Byke your way, 17ème arrondissement de Paris. Au fond du magasin, trois vélos sont en cours de réparation. Ici, les rénovations sur des bicyclettes d’occasion dépassent les ventes, stables depuis quelques mois. « En ce moment avec l’hiver, c’est une période creuse », rapporte Milan, l’un des trois techniciens cyclistes de l’atelier. Pourtant, presque deux ans auparavant, la situation était différente. Car en 2020, lorsque la pandémie paralysait le pays, la demande de vélos s’est fortement accrue.
« Il y a eu une véritable euphorie, se souvient Simon Capdeboscq, directeur filiales des magasins Cyclable. Il y avait des files d’attente devant les magasins de vélo, ce qui n’est jamais arrivé dans nos points de vente à Paris« . En France, la filière vélo s’est véritablement affirmée ces deux dernières années. Selon l’Union sports et cycles, cette dernière a connu une augmentation de 25%. En centre-ville, on comptait 31% de passagers supplémentaires en 2021 par rapport à 2019.

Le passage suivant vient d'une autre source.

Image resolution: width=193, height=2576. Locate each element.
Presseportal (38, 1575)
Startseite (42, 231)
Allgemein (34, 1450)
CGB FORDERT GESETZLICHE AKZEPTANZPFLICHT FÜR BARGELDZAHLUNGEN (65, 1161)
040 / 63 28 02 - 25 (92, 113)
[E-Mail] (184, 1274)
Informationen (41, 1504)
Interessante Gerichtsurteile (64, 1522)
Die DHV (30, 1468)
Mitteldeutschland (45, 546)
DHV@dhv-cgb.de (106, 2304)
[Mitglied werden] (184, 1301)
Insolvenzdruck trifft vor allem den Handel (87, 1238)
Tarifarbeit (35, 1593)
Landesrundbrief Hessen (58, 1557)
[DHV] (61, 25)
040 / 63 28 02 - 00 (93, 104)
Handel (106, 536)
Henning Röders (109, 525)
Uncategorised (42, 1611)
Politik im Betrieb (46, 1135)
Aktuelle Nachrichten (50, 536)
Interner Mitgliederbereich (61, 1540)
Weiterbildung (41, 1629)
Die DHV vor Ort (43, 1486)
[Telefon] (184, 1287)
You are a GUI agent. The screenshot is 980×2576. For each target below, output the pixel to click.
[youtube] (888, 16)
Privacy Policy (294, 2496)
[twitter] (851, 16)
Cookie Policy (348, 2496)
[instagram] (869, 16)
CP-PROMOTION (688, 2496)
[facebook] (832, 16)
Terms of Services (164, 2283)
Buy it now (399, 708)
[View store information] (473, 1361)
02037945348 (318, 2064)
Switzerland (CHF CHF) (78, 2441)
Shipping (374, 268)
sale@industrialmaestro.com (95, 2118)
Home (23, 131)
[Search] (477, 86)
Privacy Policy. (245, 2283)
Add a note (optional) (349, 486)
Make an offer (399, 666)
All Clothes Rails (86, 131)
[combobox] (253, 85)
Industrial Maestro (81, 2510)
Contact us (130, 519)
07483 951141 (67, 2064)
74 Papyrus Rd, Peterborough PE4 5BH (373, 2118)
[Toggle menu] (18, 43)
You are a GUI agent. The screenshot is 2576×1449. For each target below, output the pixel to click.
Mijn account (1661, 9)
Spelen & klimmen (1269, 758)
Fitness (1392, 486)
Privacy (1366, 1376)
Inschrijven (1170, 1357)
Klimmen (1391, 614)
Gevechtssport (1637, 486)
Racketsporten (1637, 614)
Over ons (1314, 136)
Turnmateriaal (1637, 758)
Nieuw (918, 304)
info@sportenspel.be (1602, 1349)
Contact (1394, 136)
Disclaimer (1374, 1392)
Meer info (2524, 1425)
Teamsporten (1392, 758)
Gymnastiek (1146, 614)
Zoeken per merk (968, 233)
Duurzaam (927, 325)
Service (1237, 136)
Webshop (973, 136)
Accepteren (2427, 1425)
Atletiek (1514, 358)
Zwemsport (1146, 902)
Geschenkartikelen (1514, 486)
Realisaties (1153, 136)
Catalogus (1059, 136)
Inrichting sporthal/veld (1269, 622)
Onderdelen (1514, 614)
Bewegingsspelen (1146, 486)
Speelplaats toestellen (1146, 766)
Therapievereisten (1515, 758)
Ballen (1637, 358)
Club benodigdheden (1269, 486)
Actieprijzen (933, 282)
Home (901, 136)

Chez les actifs, le vélo a la côte
Certaines enseignes ont dû s’adapter à cette croissance fulgurante. Au cours de cette période, les demandes de vélos neufs et de réparations ont également explosé. « On a dû refuser des vélos faute de places et d’ateliers », continue Simon Capdeboscq. Les enseignes Cyclable avaient pu absorber 25% de la demande, alors que cette dernière s’avérait « nettement plus élevée ». Grâce au déploiement du coup de Pouce Vélo, instauré par le Ministère de la transition écologique d’avril 2020 à mars 2021, la marque a développé des ateliers de services, sous le nom de « Cyclables services », allant de la réparation à la vente de vélos d’occasion. « Tout centraliser a permis de réduire les délais de 1 à 2 semaines au lieu de 2 mois d’attente pour le client », explique Simon Capdebosq.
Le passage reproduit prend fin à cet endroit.